My face blazed with anger towards Jebet. If she hadn't sold the medical supplies that had been donated by previous volunteers, if she had just
cared
for Rhoda in the first place, this wouldn't have happened. I cursed myself for not realizing Rhoda had had a cut on her leg, thinking I should have paid closer attention. I racked my brain to think of any signs of her limping or hurting in any way. I came up empty.

“Don't they have anesthetic? Or anything that would help her?” I asked Mama Bu.

Shaking her head, Mama Bu explained that hospitals don't use painkillers in Kenya. She whispered, “We do not have any type of pain medicine for the children. Nothing is used here. No painkillers of any kind.”

Rhoda's cries grew louder and more intense, and I held Kevin closer, knowing that his fear was mounting. I wanted to take him from the room, to shield him from Rhoda's agony, but was instructed to stop.

“The beds are all full, some two and three to a bed, and there is nowhere for you to go,” the pudgy nurse said as she pinned Rhoda's arms on either side of her. “Sit and stay. You and the boy are fine here. You leave, and you risk getting no treatment.”

One side rock, other side hard place. I had no solution.

Kevin faded in and out of consciousness. I held him close, desperate to free him of Rhoda's wails. I hugged him tighter, whispering in his ear and hoping he would hear my voice over Rhoda's cries.

When they finished cleaning out Rhoda's gash, they gave her a tetanus shot. She whimpered into Mama Bu's arms, who was leaning over the bed and hugging her tight.

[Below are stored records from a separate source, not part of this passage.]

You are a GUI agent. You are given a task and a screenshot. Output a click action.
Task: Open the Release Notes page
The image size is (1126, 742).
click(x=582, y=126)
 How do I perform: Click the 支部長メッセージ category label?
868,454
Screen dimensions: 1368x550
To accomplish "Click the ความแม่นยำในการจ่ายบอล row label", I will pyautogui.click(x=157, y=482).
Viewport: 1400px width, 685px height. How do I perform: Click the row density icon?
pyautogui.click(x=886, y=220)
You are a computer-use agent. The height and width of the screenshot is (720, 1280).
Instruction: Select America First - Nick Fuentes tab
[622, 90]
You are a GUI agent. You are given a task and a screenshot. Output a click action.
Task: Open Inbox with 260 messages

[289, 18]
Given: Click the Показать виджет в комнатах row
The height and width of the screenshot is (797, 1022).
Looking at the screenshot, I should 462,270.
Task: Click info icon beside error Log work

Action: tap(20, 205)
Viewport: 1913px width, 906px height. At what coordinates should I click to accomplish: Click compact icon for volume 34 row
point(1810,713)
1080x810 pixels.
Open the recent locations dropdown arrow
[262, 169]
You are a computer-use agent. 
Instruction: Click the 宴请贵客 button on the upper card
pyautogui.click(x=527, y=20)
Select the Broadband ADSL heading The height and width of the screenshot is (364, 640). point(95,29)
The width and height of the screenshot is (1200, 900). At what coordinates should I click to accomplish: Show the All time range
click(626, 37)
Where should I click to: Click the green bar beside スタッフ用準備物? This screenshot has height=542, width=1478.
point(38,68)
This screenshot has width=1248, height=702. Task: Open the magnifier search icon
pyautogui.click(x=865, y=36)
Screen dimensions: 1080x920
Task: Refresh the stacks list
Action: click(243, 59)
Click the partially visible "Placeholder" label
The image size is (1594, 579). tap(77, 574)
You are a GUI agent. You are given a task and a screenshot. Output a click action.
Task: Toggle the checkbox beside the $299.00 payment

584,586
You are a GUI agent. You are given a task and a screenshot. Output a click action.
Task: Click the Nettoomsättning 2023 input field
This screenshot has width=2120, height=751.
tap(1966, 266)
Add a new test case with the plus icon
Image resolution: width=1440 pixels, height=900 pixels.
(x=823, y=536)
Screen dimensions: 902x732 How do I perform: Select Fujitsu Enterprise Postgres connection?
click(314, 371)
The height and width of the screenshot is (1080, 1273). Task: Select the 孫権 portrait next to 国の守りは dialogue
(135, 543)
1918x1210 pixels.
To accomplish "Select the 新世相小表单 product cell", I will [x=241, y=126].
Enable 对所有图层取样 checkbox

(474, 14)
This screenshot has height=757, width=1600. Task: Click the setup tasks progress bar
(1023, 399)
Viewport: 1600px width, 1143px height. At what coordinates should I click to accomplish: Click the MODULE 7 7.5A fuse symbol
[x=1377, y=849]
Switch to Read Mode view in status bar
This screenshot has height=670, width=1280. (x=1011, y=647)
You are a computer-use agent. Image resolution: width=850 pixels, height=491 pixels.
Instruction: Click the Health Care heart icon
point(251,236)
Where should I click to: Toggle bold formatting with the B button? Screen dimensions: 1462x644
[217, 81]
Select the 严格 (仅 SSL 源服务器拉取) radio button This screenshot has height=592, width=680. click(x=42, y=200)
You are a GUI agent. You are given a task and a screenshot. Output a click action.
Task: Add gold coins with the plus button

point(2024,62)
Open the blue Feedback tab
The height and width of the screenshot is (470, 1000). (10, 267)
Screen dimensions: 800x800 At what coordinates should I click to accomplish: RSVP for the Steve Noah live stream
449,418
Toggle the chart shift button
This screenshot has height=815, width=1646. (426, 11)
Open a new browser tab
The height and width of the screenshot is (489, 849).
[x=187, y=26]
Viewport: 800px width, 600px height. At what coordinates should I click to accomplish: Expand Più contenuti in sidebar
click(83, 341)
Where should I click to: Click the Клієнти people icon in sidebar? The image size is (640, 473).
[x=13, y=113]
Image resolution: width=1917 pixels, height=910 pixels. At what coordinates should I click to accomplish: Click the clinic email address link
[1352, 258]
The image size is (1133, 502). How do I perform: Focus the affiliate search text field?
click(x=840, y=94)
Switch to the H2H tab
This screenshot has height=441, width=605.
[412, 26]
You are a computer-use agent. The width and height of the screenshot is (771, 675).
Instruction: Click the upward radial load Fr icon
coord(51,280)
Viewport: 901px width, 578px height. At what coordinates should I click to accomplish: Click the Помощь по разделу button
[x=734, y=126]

One of the nurses left. The other two stayed and prepared Kevin's needles. After deeming that he had an infection in his ankle — but not from a wound, like Rhoda — they gave him a tetanus shot as well, followed by a second needle in his hip to bring down the infection. Then, they took out a scalpel — and
cut
his ankle open to drain the infection. Kevin screamed less than Rhoda did, but the pain in his eyes somehow seemed worse. He barely blinked through the whole ordeal.

Once the nurses were finished, we were pushed out of the hospital. The kids weren't ready to leave, but the nurses told us it didn't matter — people were waiting and they needed the beds.

“These two children will need to recover in their own beds,” the slim nurse said. “Now, take them home.”

I couldn't bring myself to tell her that Kevin and Rhoda didn't
have
a real home. Or that each of the beds she spoke of would be shared with two other children.